Turkish President Recep Tayyip Erdogan
Turkish President Recep Tayyip ErdoganReuters

Syrian President Bashar al-Assad accused his Turkish counterpart Recep Tayyip Erdogan, a fierce critic, of exploiting a failed coup to "implement his own extremist agenda," in an interview published
Thursday.

Speaking to the official Cuban Prensa Latina agency, Assad declined to be drawn on whether he would have liked to see Erdogan ousted in last week's coup attempt.

Erdogan has regularly called for Assad to leave office since the Syrian conflict erupted in March 2011, and Damascus accuses Turkey's government of support for "terrorism".

"We don't interfere, we don't make the mistake to say that Erdogan should go or stay. This is a Turkish issue and the Turkish people have to decide," Assad said, according to a transcript of the interview on Syria's state news agency website.

"But what is more important than the coup d'etat itself, we have to look at the procedures and steps that are being taken by Erdogan and his coterie recently," he said, referring to measures including the mass dismissal of judges and teachers.

"He (Erdogan) used the coup d'etat in order to implement his own extremist agenda, Muslim Brotherhood agenda, within Turkey, and that is dangerous for Turkey and for the neighbouring countries, including Syria," Assad said.

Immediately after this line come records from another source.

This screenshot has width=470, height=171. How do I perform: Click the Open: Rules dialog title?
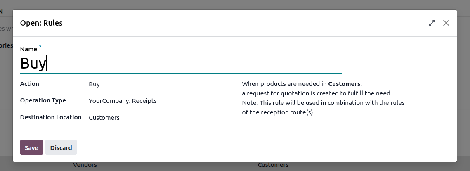pos(41,23)
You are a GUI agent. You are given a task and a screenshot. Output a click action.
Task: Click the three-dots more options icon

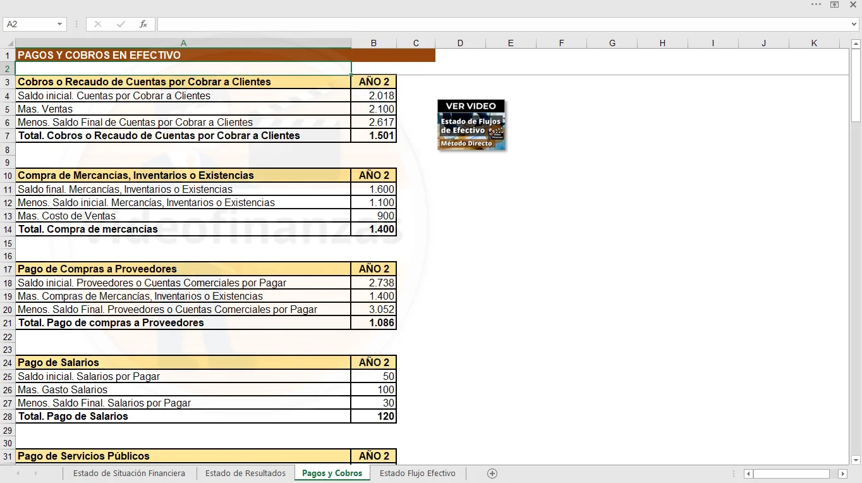coord(816,4)
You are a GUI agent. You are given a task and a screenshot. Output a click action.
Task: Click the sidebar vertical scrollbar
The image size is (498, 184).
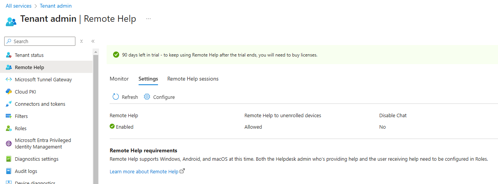click(x=96, y=116)
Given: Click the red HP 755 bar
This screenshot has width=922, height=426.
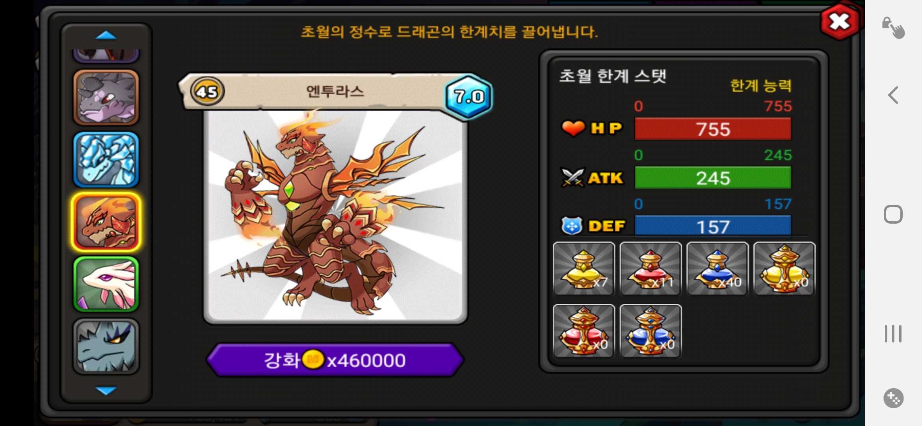Looking at the screenshot, I should coord(713,129).
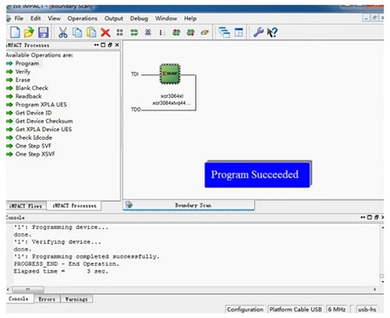Click the What's This help cursor icon
Viewport: 390px width, 318px height.
[272, 32]
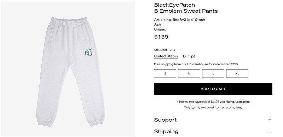Viewport: 283px width, 137px height.
Task: Click the Ash color label
Action: click(157, 24)
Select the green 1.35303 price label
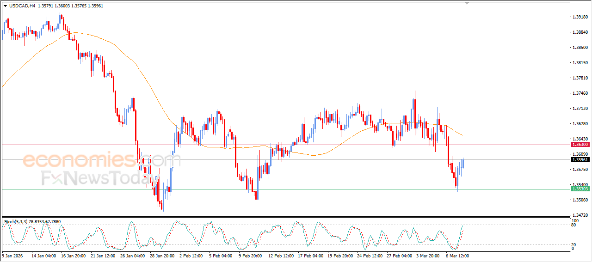The height and width of the screenshot is (262, 592). (580, 189)
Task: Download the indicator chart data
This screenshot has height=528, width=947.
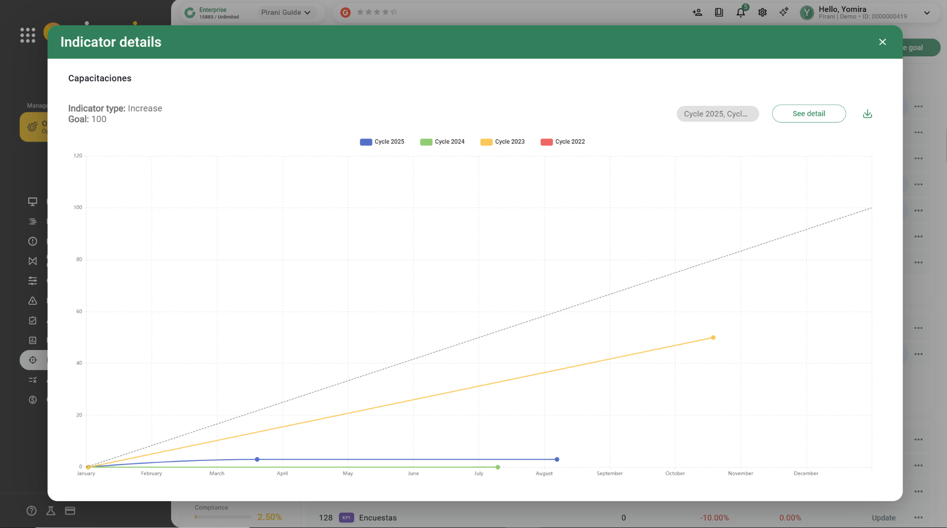Action: (x=867, y=114)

Turkey has pressed a crackdown on suspects accused of staging last week's failed coup, detaining or sacking over 50,000 soldiers, police, teachers and officials. Ankara has also imposed a state of emergency.

Despite once-warm ties, Syria and Turkey have become arch-foes since Erdogan sided with the opposition against Assad when the uprising began.

The main political body of the Syrian opposition, the National Coalition, is based in Turkey, which also hosts millions of Syrian refugees.

Damascus accuses Erdogan's government of arming opposition groups and allowing jihadists to flood across its borders into Syria.

As news broke of the attempted coup on July 15, there was celebratory gunfire in some government-held cities in Syria.

More than 280,000 people have been killed in Syria since the war began, and successive attempts to find a political solution to the conflict have failed.

Assad criticized the United Nations, which has appointed a series of envoys to seek a negotiated end to the war, saying it was "an American arm".

"Those mediators are not independent," he said, referring to the UN's current peace envoy Staffan de Mistura, and his predecessors Lakhdar Brahimi and Kofi Annan.

"They reflect either the pressure from the Western countries, or sometimes the dialogue between the main powers, mainly Russia and the United States," he added.

"There is no United Nations role in the Syrian conflict, there is only Russian and American dialogue."